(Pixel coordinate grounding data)
•••

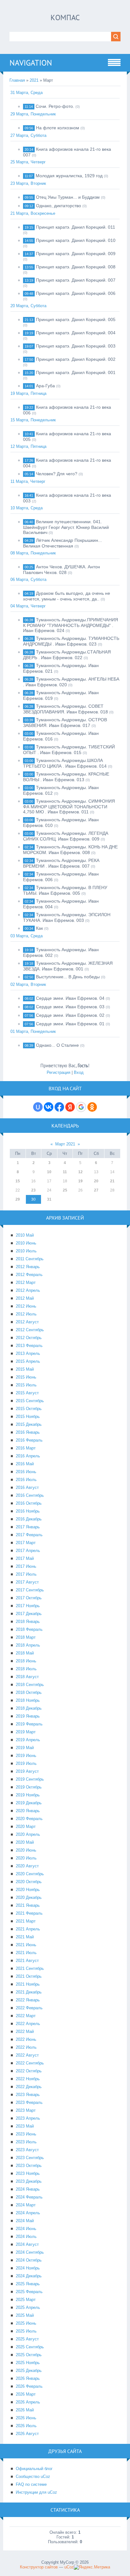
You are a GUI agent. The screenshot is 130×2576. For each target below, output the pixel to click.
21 (112, 1181)
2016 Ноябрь (28, 1511)
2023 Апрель (28, 2118)
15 (17, 1181)
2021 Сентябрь (30, 1968)
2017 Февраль (29, 1534)
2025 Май (25, 2315)
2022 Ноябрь (28, 2078)
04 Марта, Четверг (28, 606)
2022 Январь (28, 2000)
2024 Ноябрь (28, 2268)
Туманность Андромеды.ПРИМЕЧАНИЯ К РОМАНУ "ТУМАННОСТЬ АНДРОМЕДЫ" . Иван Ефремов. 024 (70, 625)
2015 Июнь (26, 1377)
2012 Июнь (26, 1306)
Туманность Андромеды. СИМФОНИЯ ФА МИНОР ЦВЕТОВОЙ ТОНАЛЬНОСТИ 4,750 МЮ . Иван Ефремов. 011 (69, 806)
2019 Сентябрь (30, 1779)
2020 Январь (28, 1810)
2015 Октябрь (29, 1408)
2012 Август (27, 1322)
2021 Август (27, 1960)
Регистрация (58, 1072)
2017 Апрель (28, 1550)
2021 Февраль (29, 1913)
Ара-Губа (45, 385)
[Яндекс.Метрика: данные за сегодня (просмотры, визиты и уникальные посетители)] (92, 2567)
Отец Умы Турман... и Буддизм (68, 197)
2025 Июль (26, 2331)
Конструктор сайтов (39, 2567)
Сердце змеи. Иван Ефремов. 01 (70, 1023)
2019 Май (25, 1747)
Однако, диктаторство (58, 205)
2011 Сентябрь (30, 1258)
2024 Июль (26, 2236)
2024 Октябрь (29, 2260)
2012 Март (26, 1282)
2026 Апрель (28, 2402)
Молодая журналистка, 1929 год (69, 175)
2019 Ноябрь (28, 1795)
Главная (17, 80)
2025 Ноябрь (28, 2362)
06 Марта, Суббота (28, 579)
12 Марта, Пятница (28, 446)
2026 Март (26, 2394)
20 (96, 1181)
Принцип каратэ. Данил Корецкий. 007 (75, 280)
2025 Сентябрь (30, 2347)
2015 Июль (26, 1385)
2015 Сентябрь (30, 1400)
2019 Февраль (29, 1724)
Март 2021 (65, 1144)
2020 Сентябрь (30, 1873)
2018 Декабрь (29, 1708)
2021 (34, 80)
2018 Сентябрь (30, 1684)
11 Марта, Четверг (27, 481)
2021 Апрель (28, 1929)
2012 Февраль (29, 1274)
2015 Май (25, 1369)
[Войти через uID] (38, 1107)
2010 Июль (26, 1251)
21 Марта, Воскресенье (32, 213)
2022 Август (27, 2055)
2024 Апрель (28, 2212)
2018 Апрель (28, 1645)
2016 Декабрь (29, 1519)
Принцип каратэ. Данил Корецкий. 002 (75, 359)
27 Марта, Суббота (28, 135)
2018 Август (27, 1676)
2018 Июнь (26, 1661)
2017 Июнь (26, 1566)
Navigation (30, 63)
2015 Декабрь (29, 1424)
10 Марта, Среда (26, 508)
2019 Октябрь (29, 1787)
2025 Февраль (29, 2291)
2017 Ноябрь (28, 1605)
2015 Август (27, 1392)
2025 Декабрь (29, 2370)
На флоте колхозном (57, 127)
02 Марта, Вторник (28, 984)
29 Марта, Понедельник (33, 114)
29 (17, 1199)
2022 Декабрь (29, 2086)
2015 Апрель (28, 1361)
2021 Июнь (26, 1944)
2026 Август (27, 2433)
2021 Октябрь (29, 1976)
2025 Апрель (28, 2307)
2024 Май (25, 2220)
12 (80, 1172)
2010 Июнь (26, 1243)
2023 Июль (26, 2142)
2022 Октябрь (29, 2071)
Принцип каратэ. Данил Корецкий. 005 (75, 319)
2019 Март (26, 1732)
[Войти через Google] (81, 1107)
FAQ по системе (31, 2484)
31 (49, 1199)
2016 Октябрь (29, 1503)
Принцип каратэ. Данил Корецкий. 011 (75, 227)
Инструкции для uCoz (36, 2492)
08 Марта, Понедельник (33, 553)
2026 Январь (28, 2378)
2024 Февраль (29, 2197)
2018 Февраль (29, 1629)
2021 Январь (28, 1905)
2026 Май (25, 2410)
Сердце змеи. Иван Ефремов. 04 (70, 998)
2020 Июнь (26, 1850)
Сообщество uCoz (33, 2476)
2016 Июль (26, 1479)
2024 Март (26, 2205)
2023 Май (25, 2126)
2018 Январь (28, 1621)
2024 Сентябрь (30, 2252)
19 (80, 1181)
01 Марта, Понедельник (33, 1031)
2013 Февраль (29, 1345)
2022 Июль (26, 2047)
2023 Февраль (29, 2102)
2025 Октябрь (29, 2354)
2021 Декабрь (29, 1992)
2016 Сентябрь (30, 1495)
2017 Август (27, 1582)
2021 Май (25, 1937)
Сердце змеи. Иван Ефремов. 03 (70, 1006)
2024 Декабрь (29, 2276)
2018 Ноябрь (28, 1700)
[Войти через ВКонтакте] (48, 1107)
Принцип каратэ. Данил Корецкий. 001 (75, 372)
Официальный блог (34, 2468)
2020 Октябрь (29, 1881)
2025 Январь (28, 2283)
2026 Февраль (29, 2386)
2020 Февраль (29, 1818)
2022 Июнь (26, 2039)
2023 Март (26, 2110)
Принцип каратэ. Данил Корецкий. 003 (75, 345)
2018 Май (25, 1653)
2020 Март (26, 1826)
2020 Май (25, 1842)
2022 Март (26, 2015)
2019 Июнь (26, 1755)
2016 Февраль (29, 1440)
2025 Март (26, 2299)
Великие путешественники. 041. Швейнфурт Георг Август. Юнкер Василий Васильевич (66, 527)
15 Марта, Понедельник (33, 420)
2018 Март (26, 1637)
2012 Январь (28, 1266)
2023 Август (27, 2149)
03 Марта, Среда (26, 936)
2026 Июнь (26, 2417)
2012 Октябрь (29, 1337)
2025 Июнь (26, 2323)
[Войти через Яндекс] (70, 1107)
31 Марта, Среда (26, 92)
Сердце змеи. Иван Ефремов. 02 (70, 1015)
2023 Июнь (26, 2134)
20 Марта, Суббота (28, 305)
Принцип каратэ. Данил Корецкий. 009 (75, 253)
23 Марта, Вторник (28, 183)
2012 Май (25, 1298)
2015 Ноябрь (28, 1416)
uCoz (69, 2567)
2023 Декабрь (29, 2181)
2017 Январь (28, 1527)
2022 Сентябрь (30, 2063)
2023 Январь (28, 2094)
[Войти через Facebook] (59, 1107)
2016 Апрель (28, 1456)
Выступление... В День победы (68, 976)
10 (49, 1172)
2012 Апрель (28, 1290)
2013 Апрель (28, 1353)
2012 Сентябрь (30, 1329)
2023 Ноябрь (28, 2173)
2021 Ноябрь (28, 1984)
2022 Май (25, 2031)
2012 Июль (26, 1314)
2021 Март (26, 1921)
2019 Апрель (28, 1739)
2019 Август (27, 1771)
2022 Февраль (29, 2007)
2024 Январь (28, 2189)
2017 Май (25, 1558)
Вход (79, 1072)
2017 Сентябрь (30, 1590)
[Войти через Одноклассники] (92, 1107)
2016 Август (27, 1487)
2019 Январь (28, 1716)
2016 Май (25, 1463)
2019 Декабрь (29, 1802)
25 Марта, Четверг (28, 162)
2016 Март (26, 1448)
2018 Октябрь (29, 1692)
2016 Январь (28, 1432)
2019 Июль (26, 1763)
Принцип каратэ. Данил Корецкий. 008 (75, 266)
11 (65, 1172)
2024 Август (27, 2244)
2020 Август (27, 1866)
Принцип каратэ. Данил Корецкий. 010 (75, 240)
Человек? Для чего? (56, 473)
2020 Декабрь (29, 1897)
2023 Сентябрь (30, 2157)
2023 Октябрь (29, 2165)
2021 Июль (26, 1952)
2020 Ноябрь (28, 1889)
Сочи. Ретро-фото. (55, 106)
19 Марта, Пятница (28, 393)
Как (39, 928)
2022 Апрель (28, 2023)
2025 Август (27, 2339)
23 (33, 1190)
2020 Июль (26, 1858)
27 (96, 1190)
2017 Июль (26, 1574)
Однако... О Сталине (57, 1045)
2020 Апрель (28, 1834)
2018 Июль (26, 1668)
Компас (65, 17)
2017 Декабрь (29, 1613)
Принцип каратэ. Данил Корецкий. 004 (75, 332)
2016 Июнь (26, 1471)
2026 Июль (26, 2425)
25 (65, 1190)
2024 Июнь (26, 2228)
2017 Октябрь (29, 1597)
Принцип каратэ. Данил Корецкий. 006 (75, 293)
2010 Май (25, 1235)
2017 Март (26, 1542)
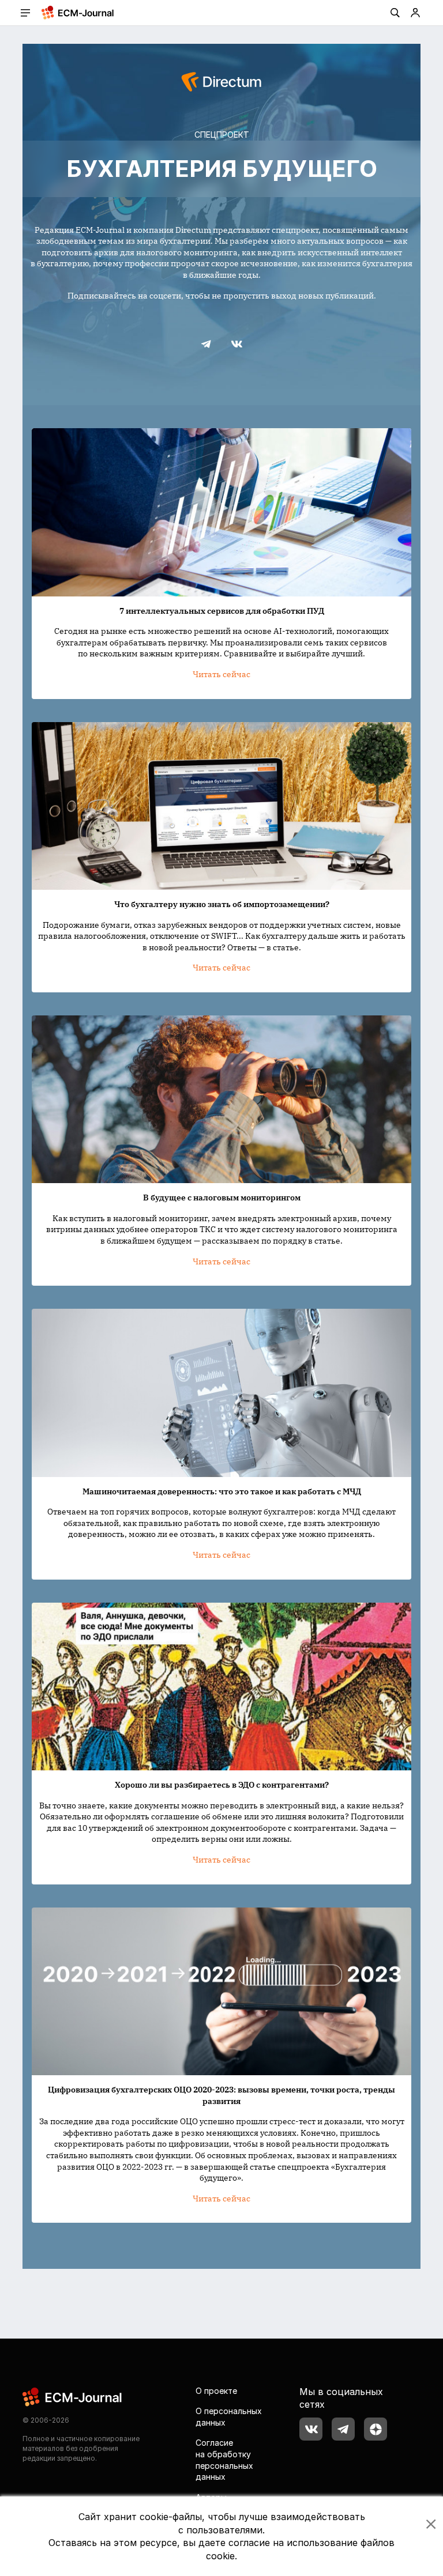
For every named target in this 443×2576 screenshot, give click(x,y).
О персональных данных (229, 2416)
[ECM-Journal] (72, 2396)
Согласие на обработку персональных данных (224, 2459)
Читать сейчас (221, 674)
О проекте (216, 2391)
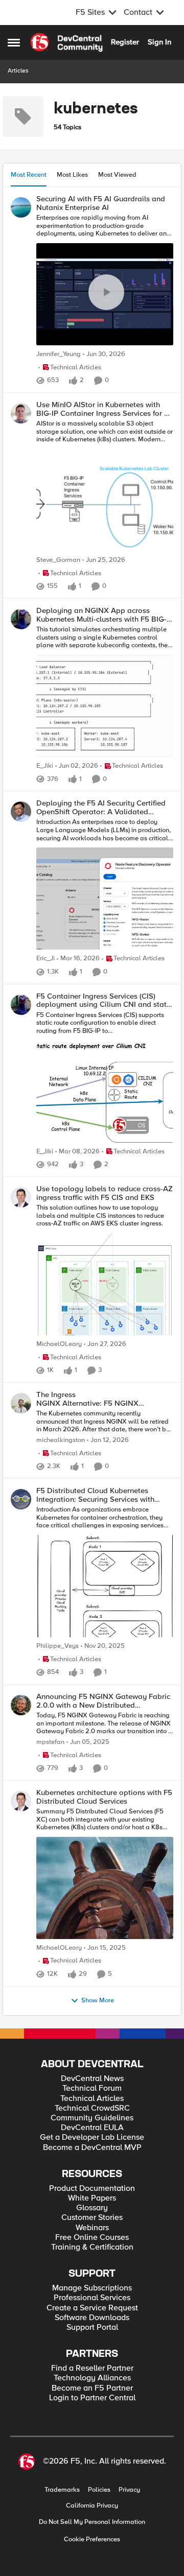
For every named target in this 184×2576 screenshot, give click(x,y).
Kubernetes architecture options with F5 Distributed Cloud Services (104, 1796)
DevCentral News (92, 2079)
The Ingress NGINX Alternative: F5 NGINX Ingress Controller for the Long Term (97, 1398)
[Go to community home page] (66, 42)
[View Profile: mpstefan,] (21, 1705)
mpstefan (50, 1742)
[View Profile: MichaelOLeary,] (21, 1197)
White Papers (92, 2198)
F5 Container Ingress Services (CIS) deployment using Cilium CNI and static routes (104, 1000)
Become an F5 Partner (92, 2388)
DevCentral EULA (92, 2128)
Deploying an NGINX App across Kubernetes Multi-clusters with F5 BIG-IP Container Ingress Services (104, 614)
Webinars (92, 2228)
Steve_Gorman (58, 560)
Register (125, 41)
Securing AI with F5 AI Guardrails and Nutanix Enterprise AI (100, 203)
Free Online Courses (92, 2237)
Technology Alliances (92, 2378)
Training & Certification (92, 2247)
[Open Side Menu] (14, 42)
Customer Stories (92, 2218)
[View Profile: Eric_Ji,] (21, 811)
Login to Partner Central (92, 2398)
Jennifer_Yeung (58, 354)
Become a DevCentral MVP (92, 2148)
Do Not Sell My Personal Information (92, 2522)
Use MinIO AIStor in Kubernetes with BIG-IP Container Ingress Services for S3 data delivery (104, 408)
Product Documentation (92, 2188)
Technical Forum (92, 2088)
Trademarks (62, 2490)
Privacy (129, 2490)
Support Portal (92, 2327)
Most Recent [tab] (29, 175)
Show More (97, 2000)
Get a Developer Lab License (92, 2137)
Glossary (92, 2208)
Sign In (159, 41)
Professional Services (92, 2298)
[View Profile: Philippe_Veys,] (21, 1499)
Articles (18, 71)
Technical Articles (92, 2099)
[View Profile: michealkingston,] (21, 1403)
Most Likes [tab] (72, 175)
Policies (99, 2490)
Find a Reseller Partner (92, 2368)
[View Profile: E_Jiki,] (21, 619)
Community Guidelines (92, 2118)
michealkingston (60, 1440)
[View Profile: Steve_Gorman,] (21, 413)
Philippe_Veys (57, 1646)
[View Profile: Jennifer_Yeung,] (21, 207)
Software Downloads (92, 2318)
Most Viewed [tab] (117, 175)
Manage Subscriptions (92, 2288)
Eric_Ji (45, 958)
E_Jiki (44, 766)
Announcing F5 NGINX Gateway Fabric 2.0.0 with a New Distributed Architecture (103, 1700)
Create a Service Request (92, 2308)
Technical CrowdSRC (92, 2108)
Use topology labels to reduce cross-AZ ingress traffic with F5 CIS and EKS (104, 1193)
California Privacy (92, 2506)
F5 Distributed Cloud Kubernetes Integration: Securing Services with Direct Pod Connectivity (95, 1494)
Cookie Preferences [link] (92, 2539)
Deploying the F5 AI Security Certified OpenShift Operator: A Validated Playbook (101, 807)
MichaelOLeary (59, 1344)
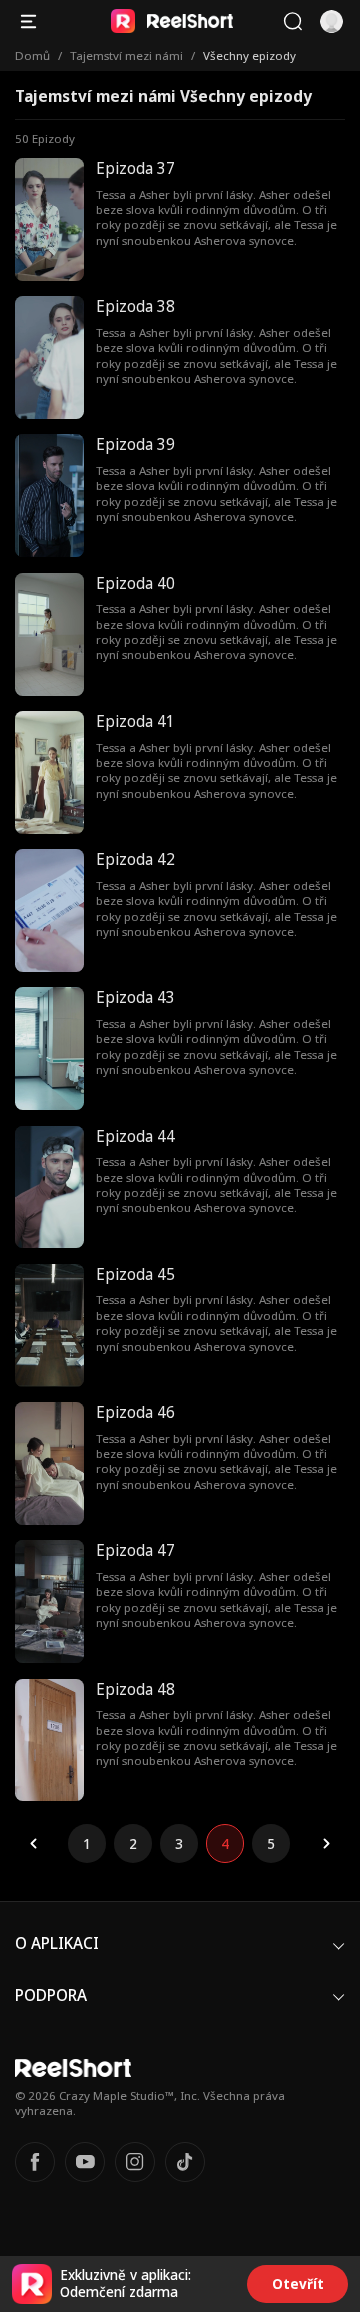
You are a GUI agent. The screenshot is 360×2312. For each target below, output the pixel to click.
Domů (32, 55)
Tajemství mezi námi (126, 55)
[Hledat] (292, 21)
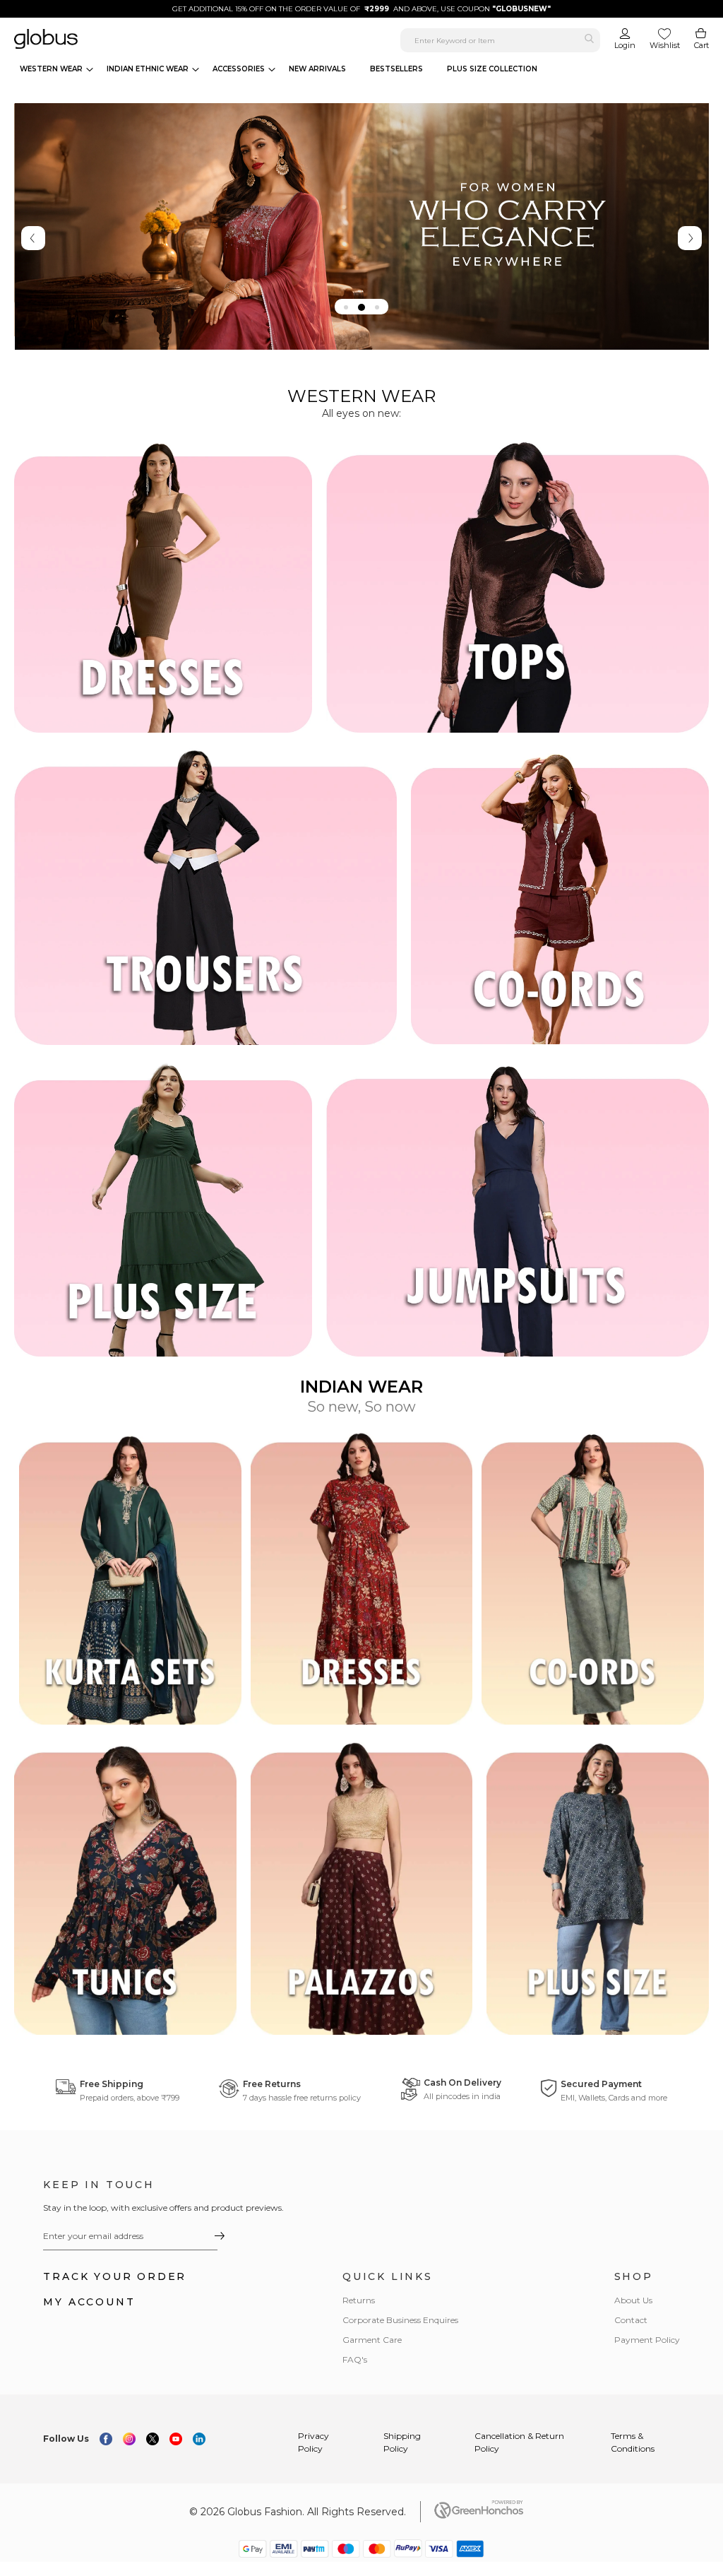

•••

* [PROBLEM TO SOLVE]
If a line in the data above contains "DevCentral", return that line.

* [WRITTEN RESPONSE]
DevCentral News (92, 2079)
DevCentral EULA (92, 2128)
Become a DevCentral MVP (92, 2148)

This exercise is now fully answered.